Before love, we were blurs of people, obscure and uncertain, indefinite. Yet, existing. We didn't know what else could be out there, we were blind to the beauty of this lucky life we have been given. We weren't grateful, nor were we ungrateful. We were blind even to each other at first, honestly hardly thought much of the other. But we happened upon each other in the perfect timing- the time we needed someone the most... loneliness at it's greatest. From the day I first talked to you on Facebook, I knew that I wanted to know so much more about you. (Funny, Facebook was invented to help people re-connect with other people, when this is where we discovered our connection that carried over into real-life as well.)

Our friendship grew as we learned about each other, talking and sharpening our edges slowly coming more and more into focus. We were unknowingly about to fall into the depths of love. The day that you told me that you thought you had feelings for me was  like a moment before you jump off of something and don't know what's beyond, never seeing the bottom, or how deep/shallow it is. We took the chance, looked at each other, and jumped. And fell. And still are falling to this very day, minute, moment.

How my world would c r u m b l e before me if I were to ever lose you. How painful the ground would feel as my fall would end my lovely journey abruptly with a smash  of harsh, lonely reality- and a shattered heart, with pieces never to be found, to go along with it. Fear would grip me as I would sit alone in that pit of terrible heart break, examining what's left of me. Oh, you, only something so beautiful could have such an awfully sad end. Only a love as bittersweet as ours. Never, ever do I wish to let go of someone as dear to me as you. Whom I know better than myself. I love you dearly, truly. You are the one for me, we've felt it together.  Love is as real this life gets, and I am so happy to be sharing it with you.

I LOVE YOU. "You're even more beautiful than eyes can see."

Thursday, August 18, 2011

Young

Loving you is easy. Just as I was on this summer afternoon, it's as easy as peddling whilst freely gliding downhill on a bicycle. It's too easy. It's carefree, simple, uplifting and lovely. You feel as if you're on top of the world, like some other force is taking you wherever the Earth pleases. Going uphill, however is quite the opposite. You  have to try, you have to work hard at it. It's the sensible direction that you get the most out of, but downhill is more fun and exhilarating. Fumbling for the pattern to frantically peddle out of control is impossible, so you let go. And going downhill freely, without a care in the world, like loving you, is reckless and powerful and eventually, will get me hurt in the end. I really wouldn't have it any other way, though. And as I trek downhill, faster and further plummeting to a steep demise, I fall more and more blindingly in love with you, along with all of the blurs that pass me by. The wind dances across my cheek, further and further I drift, I release my hands from the handlebars and escape. Our love takes me somewhere, away. Coasting away in order to bear my soul to you, young love.

Sunday, July 31, 2011

17 hours

great vacation, settled at home now in merely 2 days.

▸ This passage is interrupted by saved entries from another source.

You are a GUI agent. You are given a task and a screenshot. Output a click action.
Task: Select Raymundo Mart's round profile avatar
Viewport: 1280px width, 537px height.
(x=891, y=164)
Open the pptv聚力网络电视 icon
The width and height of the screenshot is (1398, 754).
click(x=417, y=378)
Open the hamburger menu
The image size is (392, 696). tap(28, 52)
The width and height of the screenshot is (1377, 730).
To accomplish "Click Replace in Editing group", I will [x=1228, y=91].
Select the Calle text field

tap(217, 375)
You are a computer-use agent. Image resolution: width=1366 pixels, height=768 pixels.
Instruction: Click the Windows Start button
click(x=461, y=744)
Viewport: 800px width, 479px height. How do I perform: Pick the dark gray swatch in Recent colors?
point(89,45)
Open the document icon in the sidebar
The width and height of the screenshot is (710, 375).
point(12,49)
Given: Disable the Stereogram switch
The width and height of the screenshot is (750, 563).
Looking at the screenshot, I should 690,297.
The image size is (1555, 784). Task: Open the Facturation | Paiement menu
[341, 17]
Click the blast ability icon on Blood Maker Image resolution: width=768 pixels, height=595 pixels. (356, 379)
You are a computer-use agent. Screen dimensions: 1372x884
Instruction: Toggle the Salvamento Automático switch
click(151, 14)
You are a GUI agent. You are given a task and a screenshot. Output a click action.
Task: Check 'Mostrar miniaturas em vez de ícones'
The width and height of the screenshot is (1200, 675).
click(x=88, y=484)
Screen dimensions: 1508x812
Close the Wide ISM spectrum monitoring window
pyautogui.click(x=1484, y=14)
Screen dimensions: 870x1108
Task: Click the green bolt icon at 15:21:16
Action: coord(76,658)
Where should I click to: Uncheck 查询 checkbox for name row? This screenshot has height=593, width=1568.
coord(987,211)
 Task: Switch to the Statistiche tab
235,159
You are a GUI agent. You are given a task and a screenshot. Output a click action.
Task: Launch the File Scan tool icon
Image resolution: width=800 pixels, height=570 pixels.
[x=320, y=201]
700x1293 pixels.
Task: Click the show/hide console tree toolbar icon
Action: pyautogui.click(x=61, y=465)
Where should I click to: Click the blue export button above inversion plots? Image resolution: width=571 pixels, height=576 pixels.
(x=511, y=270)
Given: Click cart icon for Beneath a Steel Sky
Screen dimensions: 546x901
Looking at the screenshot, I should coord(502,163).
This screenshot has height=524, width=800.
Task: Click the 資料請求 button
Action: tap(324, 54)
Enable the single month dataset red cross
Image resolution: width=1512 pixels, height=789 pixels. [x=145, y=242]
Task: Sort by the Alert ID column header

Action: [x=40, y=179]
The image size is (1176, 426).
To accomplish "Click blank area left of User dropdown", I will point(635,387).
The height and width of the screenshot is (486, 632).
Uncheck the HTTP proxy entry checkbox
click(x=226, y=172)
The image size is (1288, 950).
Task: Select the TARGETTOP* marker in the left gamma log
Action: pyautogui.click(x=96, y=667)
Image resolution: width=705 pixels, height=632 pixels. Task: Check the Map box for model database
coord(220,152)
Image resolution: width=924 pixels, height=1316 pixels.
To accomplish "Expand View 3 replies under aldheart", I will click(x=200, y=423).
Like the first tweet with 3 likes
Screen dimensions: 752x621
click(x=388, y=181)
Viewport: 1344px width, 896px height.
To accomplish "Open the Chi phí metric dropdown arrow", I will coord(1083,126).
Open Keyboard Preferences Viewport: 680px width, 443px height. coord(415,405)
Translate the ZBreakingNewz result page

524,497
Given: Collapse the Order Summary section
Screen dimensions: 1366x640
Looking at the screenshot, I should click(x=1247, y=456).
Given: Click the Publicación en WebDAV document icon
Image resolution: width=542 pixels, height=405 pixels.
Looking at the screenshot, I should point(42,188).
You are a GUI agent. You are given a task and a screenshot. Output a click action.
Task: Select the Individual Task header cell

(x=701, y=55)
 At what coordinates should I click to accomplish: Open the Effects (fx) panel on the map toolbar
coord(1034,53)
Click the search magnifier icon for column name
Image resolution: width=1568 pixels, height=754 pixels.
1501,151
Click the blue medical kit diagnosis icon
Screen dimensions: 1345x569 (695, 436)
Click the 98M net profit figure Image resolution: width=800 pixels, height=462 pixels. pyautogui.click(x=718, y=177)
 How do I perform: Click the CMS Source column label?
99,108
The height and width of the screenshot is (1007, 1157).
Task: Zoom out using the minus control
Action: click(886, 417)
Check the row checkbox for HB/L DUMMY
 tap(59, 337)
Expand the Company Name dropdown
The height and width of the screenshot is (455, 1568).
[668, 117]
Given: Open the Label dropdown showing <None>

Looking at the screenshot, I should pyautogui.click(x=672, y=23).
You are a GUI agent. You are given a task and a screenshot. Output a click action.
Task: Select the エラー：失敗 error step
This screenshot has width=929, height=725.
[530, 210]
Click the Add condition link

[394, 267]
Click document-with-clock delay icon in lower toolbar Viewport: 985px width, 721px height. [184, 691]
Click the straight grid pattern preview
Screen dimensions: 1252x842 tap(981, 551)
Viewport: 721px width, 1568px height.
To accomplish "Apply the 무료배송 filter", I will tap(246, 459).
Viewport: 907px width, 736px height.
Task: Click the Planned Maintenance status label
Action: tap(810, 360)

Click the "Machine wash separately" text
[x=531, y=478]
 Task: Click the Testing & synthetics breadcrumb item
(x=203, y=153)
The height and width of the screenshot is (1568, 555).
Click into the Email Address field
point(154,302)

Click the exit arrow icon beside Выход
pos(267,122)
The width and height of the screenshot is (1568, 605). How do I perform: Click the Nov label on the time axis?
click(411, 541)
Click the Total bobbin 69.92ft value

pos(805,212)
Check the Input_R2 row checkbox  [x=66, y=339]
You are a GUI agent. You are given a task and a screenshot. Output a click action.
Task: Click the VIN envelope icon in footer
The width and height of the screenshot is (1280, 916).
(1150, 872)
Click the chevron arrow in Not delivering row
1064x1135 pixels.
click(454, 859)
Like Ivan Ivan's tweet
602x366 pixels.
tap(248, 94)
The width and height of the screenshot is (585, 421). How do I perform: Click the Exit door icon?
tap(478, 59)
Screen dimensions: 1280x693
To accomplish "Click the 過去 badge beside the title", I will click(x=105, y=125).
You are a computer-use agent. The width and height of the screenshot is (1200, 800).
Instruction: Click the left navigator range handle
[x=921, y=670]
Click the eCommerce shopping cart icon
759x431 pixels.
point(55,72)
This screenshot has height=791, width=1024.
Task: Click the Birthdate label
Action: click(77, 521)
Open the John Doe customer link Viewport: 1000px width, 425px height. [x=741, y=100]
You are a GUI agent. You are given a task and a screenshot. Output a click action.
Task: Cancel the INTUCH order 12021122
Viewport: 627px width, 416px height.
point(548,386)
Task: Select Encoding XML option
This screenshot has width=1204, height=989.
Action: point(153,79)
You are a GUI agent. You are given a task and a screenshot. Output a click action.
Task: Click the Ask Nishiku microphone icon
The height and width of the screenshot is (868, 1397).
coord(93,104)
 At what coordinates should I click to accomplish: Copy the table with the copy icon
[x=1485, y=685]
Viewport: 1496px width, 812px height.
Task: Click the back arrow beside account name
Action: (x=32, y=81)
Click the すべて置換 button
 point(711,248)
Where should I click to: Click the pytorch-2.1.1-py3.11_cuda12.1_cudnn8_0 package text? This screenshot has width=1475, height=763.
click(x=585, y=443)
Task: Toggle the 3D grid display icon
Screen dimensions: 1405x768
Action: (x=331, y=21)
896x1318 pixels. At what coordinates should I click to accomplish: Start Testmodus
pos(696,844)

a year later... it's happening again. we'll see what happens this week

happy birthday, harry potter.

Wednesday, July 6, 2011

my body.

i want to, i really do. i want to. i want to. "if i do this, then i will love myself." that's the most positive thing you can do. i've been slacking like crazy. so i'll take pictures of my shame- fat that's built up out of laziness and overeating. i eat healthy- just too much. i know theres a lovely body i'd be so much more happy with inside- plus i just want to lose it now before it gets way to hard. i have so much time on my hands it'll work! 20 pounds is my goal.. and boy it'll be work. but 10 is my short term goal (: like by the end of the summer- 10 pounds lighter. that's not so bad, right? so here it is... my body- in unflattering sports attire and all.








..........godihatemyass.

Things and such

oh, yeah it's summer, alright. BUT, HMM it seems that everyone else is having the best one of their lives around me while i, alone, have no one. i mean really! i hate being on Facebook now, seeing everyone's cute couple pictures... summer happiness... all my friends are busy and i can't drive.. my sister has a new, wonderful boyfriend who seems to treat her right and i'm totally happy for  her, just as much as i am jealous. i guess the root to all of this is I WANT A FREAKIN' BOYFRIEND! i don't even care if i want one for all of the wrong reasons... i just want one :/ i feel so unwanted not having one... as different as it appears though, i am not desperate. like i'm waiting, looking, all of the right things, being happy around people, FLIRTING, but i'm not just going to date anyone. i sound like such a wad of angst right now, but jeez. i'm so lonely right now .___. i just 'set' two of my friends up and i get to watch it unfold before my eyes which stings even more. sigh... i mean i have someone i have my eye on but i'm not sure. i want to be sure. he's cute and sweet but there's just something about him that says he's not that into me.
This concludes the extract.